- Problem details:
State, as a bare number, how many lines below contain "screenshot".

- Records for the task:
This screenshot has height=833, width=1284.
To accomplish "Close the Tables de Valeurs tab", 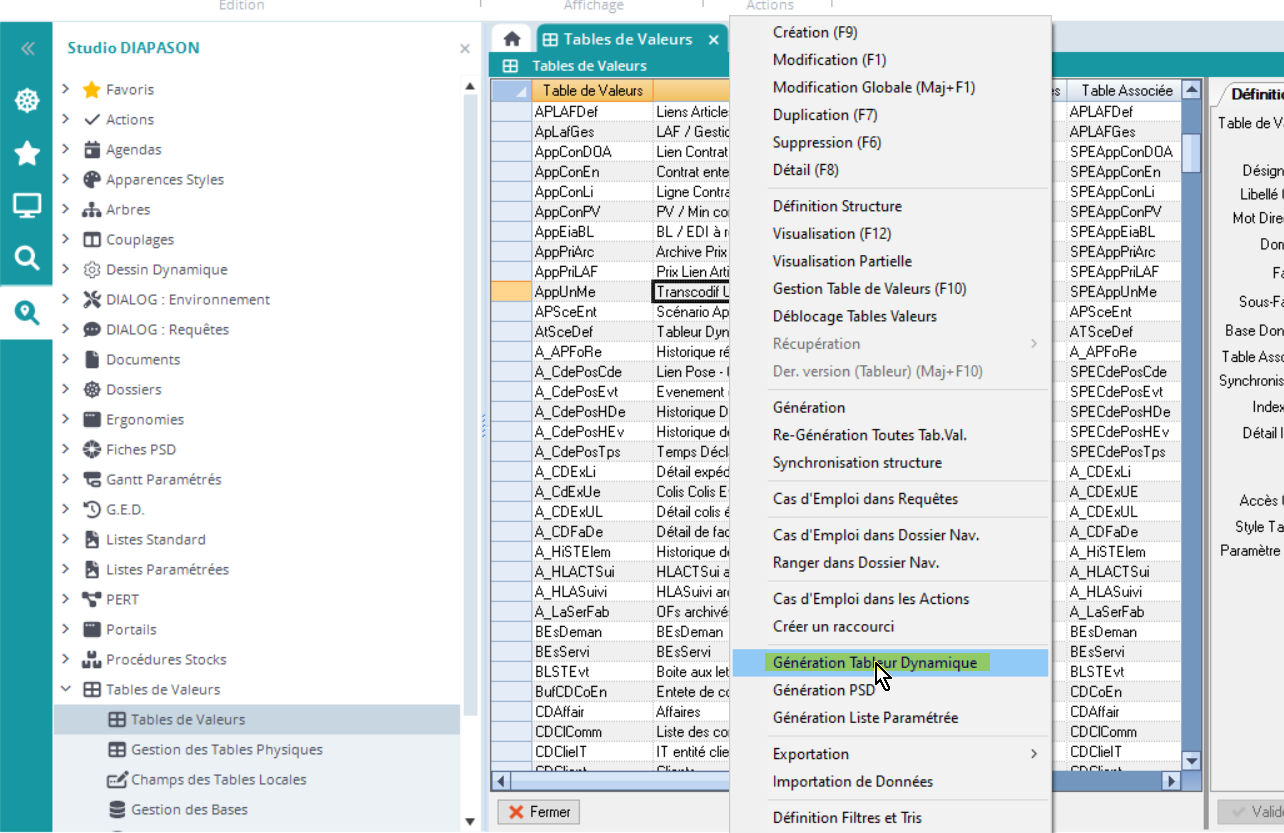I will click(713, 40).
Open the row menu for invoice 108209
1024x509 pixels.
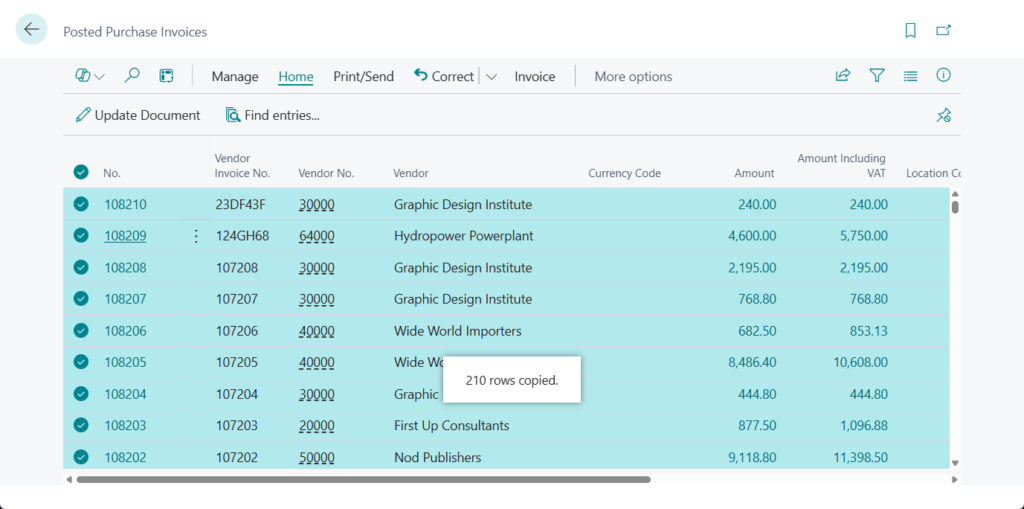[x=196, y=236]
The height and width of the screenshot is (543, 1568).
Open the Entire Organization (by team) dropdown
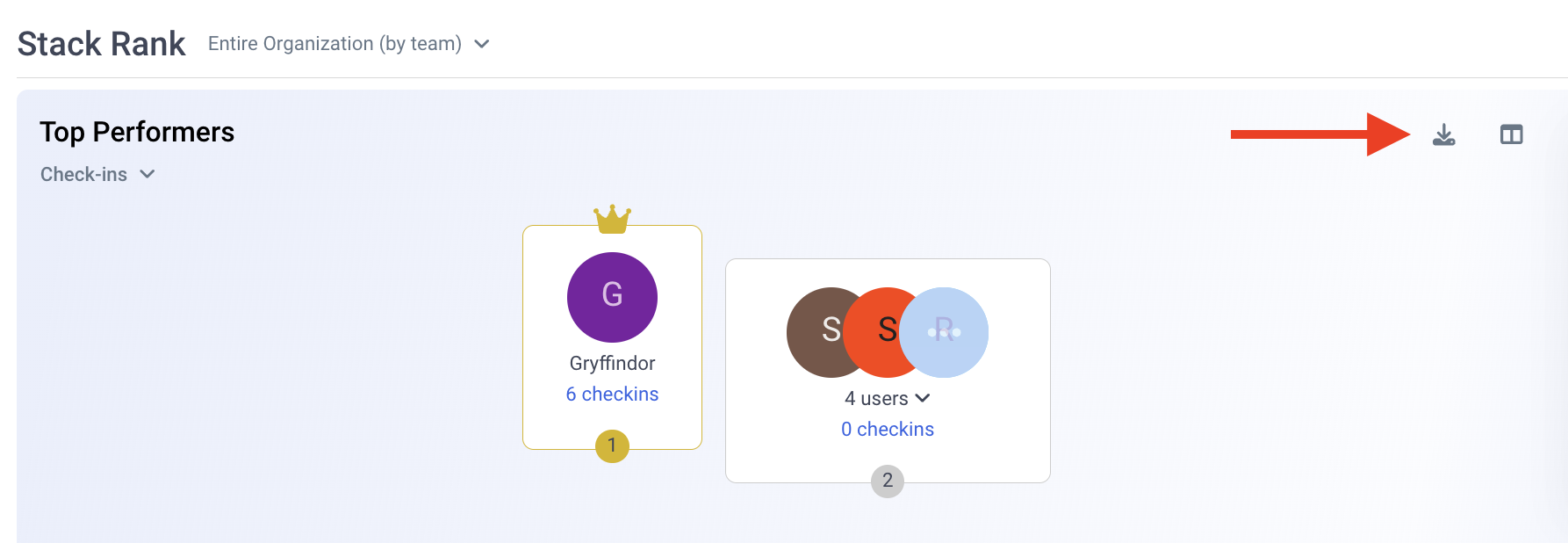[349, 44]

- Result:
2